● **WHAT YOU ARE ASKED TO DO**: All records should be written out again exactly.

┌──

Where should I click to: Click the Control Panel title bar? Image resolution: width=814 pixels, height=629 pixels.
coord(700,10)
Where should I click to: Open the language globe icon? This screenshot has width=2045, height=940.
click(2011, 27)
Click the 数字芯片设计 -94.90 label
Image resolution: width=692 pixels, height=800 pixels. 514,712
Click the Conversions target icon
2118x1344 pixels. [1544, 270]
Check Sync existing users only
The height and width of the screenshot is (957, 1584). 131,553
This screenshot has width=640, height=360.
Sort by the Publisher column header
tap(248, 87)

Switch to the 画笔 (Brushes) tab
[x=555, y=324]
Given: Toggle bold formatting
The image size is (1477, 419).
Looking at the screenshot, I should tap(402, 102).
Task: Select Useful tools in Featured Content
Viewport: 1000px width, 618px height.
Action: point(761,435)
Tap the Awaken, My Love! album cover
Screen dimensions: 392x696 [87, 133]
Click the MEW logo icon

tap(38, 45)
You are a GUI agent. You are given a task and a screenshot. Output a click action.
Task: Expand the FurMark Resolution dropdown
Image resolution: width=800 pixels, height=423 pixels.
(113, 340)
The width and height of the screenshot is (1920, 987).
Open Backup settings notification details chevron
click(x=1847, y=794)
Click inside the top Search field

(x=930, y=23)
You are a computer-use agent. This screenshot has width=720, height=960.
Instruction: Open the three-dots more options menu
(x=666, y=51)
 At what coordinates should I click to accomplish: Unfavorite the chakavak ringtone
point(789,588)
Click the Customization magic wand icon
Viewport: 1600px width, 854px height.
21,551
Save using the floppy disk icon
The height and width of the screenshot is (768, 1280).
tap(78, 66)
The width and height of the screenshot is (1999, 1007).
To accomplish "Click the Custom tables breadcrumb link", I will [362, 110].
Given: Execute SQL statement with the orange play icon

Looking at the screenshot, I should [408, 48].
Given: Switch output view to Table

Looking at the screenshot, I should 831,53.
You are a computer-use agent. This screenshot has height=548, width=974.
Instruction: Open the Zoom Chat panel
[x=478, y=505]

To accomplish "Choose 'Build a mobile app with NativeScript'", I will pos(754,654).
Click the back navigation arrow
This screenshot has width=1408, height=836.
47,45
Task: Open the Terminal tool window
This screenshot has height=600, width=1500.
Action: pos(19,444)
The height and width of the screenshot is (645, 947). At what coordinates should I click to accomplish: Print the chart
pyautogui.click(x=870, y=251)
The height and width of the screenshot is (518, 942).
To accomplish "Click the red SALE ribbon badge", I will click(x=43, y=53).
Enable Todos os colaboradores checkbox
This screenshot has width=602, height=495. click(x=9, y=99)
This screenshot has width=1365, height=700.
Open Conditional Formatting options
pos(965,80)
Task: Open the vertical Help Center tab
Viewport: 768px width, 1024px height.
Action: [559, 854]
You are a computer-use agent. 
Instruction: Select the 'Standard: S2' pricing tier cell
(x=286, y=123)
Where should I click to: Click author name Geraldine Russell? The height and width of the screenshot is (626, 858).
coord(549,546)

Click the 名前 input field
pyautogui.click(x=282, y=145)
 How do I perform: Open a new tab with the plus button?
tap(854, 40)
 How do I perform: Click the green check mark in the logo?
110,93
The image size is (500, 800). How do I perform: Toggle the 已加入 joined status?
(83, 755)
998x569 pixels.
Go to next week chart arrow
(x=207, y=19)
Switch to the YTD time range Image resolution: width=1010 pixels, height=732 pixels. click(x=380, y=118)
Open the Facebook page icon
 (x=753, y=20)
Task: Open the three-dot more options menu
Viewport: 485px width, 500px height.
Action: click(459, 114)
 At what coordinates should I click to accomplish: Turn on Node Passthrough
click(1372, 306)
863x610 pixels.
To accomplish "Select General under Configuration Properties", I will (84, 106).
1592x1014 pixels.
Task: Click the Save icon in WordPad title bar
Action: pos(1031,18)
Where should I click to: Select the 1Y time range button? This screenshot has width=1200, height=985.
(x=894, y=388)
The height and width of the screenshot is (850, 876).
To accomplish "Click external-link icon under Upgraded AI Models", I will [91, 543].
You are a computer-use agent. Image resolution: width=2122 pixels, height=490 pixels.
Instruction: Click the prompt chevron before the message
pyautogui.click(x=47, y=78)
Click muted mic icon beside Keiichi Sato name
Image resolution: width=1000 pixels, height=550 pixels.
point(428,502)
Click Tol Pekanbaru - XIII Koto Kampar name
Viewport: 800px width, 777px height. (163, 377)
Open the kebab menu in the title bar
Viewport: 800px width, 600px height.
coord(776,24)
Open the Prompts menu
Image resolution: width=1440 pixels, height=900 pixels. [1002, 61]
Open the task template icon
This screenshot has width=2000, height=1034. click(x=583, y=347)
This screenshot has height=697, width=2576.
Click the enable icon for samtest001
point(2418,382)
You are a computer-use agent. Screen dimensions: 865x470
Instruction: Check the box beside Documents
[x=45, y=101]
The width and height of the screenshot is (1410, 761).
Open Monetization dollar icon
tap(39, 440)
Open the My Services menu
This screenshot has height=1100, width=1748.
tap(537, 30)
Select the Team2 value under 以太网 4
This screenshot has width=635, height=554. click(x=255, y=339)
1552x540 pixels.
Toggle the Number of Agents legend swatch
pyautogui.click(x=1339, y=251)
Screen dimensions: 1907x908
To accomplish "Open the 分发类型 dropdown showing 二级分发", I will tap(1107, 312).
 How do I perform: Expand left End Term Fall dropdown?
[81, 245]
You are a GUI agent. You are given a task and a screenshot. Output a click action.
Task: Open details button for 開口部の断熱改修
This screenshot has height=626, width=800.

└──

● **SOLUTION TO THE EXERCISE**:
Where should I click to: Click the Control Panel title bar? Image resolution: width=814 pixels, height=629 pixels.
coord(700,10)
Where should I click to: Open the language globe icon? This screenshot has width=2045, height=940.
click(2011, 27)
Click the 数字芯片设计 -94.90 label
Image resolution: width=692 pixels, height=800 pixels. 514,712
Click the Conversions target icon
2118x1344 pixels. [1544, 270]
Check Sync existing users only
The height and width of the screenshot is (957, 1584). 131,553
This screenshot has width=640, height=360.
Sort by the Publisher column header
tap(248, 87)

Switch to the 画笔 (Brushes) tab
[x=555, y=324]
Given: Toggle bold formatting
The image size is (1477, 419).
Looking at the screenshot, I should tap(402, 102).
Task: Select Useful tools in Featured Content
Viewport: 1000px width, 618px height.
Action: point(761,435)
Tap the Awaken, My Love! album cover
Screen dimensions: 392x696 [87, 133]
Click the MEW logo icon

tap(38, 45)
You are a GUI agent. You are given a task and a screenshot. Output a click action.
Task: Expand the FurMark Resolution dropdown
Image resolution: width=800 pixels, height=423 pixels.
(113, 340)
The width and height of the screenshot is (1920, 987).
Open Backup settings notification details chevron
click(x=1847, y=794)
Click inside the top Search field

(x=930, y=23)
You are a computer-use agent. This screenshot has width=720, height=960.
Instruction: Open the three-dots more options menu
(x=666, y=51)
 At what coordinates should I click to accomplish: Unfavorite the chakavak ringtone
point(789,588)
Click the Customization magic wand icon
Viewport: 1600px width, 854px height.
21,551
Save using the floppy disk icon
The height and width of the screenshot is (768, 1280).
tap(78, 66)
The width and height of the screenshot is (1999, 1007).
To accomplish "Click the Custom tables breadcrumb link", I will [362, 110].
Given: Execute SQL statement with the orange play icon

Looking at the screenshot, I should [408, 48].
Given: Switch output view to Table

Looking at the screenshot, I should 831,53.
You are a computer-use agent. This screenshot has height=548, width=974.
Instruction: Open the Zoom Chat panel
[x=478, y=505]

To accomplish "Choose 'Build a mobile app with NativeScript'", I will pos(754,654).
Click the back navigation arrow
This screenshot has width=1408, height=836.
47,45
Task: Open the Terminal tool window
This screenshot has height=600, width=1500.
Action: pos(19,444)
The height and width of the screenshot is (645, 947). At what coordinates should I click to accomplish: Print the chart
pyautogui.click(x=870, y=251)
The height and width of the screenshot is (518, 942).
To accomplish "Click the red SALE ribbon badge", I will click(x=43, y=53).
Enable Todos os colaboradores checkbox
This screenshot has width=602, height=495. click(x=9, y=99)
This screenshot has width=1365, height=700.
Open Conditional Formatting options
pos(965,80)
Task: Open the vertical Help Center tab
Viewport: 768px width, 1024px height.
Action: [559, 854]
You are a computer-use agent. 
Instruction: Select the 'Standard: S2' pricing tier cell
(x=286, y=123)
Where should I click to: Click author name Geraldine Russell? The height and width of the screenshot is (626, 858).
coord(549,546)

Click the 名前 input field
pyautogui.click(x=282, y=145)
 How do I perform: Open a new tab with the plus button?
tap(854, 40)
 How do I perform: Click the green check mark in the logo?
110,93
The image size is (500, 800). How do I perform: Toggle the 已加入 joined status?
(83, 755)
998x569 pixels.
Go to next week chart arrow
(x=207, y=19)
Switch to the YTD time range Image resolution: width=1010 pixels, height=732 pixels. click(x=380, y=118)
Open the Facebook page icon
 (x=753, y=20)
Task: Open the three-dot more options menu
Viewport: 485px width, 500px height.
Action: click(459, 114)
 At what coordinates should I click to accomplish: Turn on Node Passthrough
click(1372, 306)
863x610 pixels.
To accomplish "Select General under Configuration Properties", I will (84, 106).
1592x1014 pixels.
Task: Click the Save icon in WordPad title bar
Action: pos(1031,18)
Where should I click to: Select the 1Y time range button? This screenshot has width=1200, height=985.
(x=894, y=388)
The height and width of the screenshot is (850, 876).
To accomplish "Click external-link icon under Upgraded AI Models", I will [91, 543].
You are a computer-use agent. Image resolution: width=2122 pixels, height=490 pixels.
Instruction: Click the prompt chevron before the message
pyautogui.click(x=47, y=78)
Click muted mic icon beside Keiichi Sato name
Image resolution: width=1000 pixels, height=550 pixels.
point(428,502)
Click Tol Pekanbaru - XIII Koto Kampar name
Viewport: 800px width, 777px height. (163, 377)
Open the kebab menu in the title bar
Viewport: 800px width, 600px height.
coord(776,24)
Open the Prompts menu
Image resolution: width=1440 pixels, height=900 pixels. [1002, 61]
Open the task template icon
This screenshot has width=2000, height=1034. click(x=583, y=347)
This screenshot has height=697, width=2576.
Click the enable icon for samtest001
point(2418,382)
You are a computer-use agent. Screen dimensions: 865x470
Instruction: Check the box beside Documents
[x=45, y=101]
The width and height of the screenshot is (1410, 761).
Open Monetization dollar icon
tap(39, 440)
Open the My Services menu
This screenshot has height=1100, width=1748.
tap(537, 30)
Select the Team2 value under 以太网 4
This screenshot has width=635, height=554. click(x=255, y=339)
1552x540 pixels.
Toggle the Number of Agents legend swatch
pyautogui.click(x=1339, y=251)
Screen dimensions: 1907x908
To accomplish "Open the 分发类型 dropdown showing 二级分发", I will tap(1107, 312).
 How do I perform: Expand left End Term Fall dropdown?
[81, 245]
You are a GUI agent. You are given a task and a screenshot. Output a click action.
Task: Open details button for 開口部の断熱改修
This screenshot has height=626, width=800.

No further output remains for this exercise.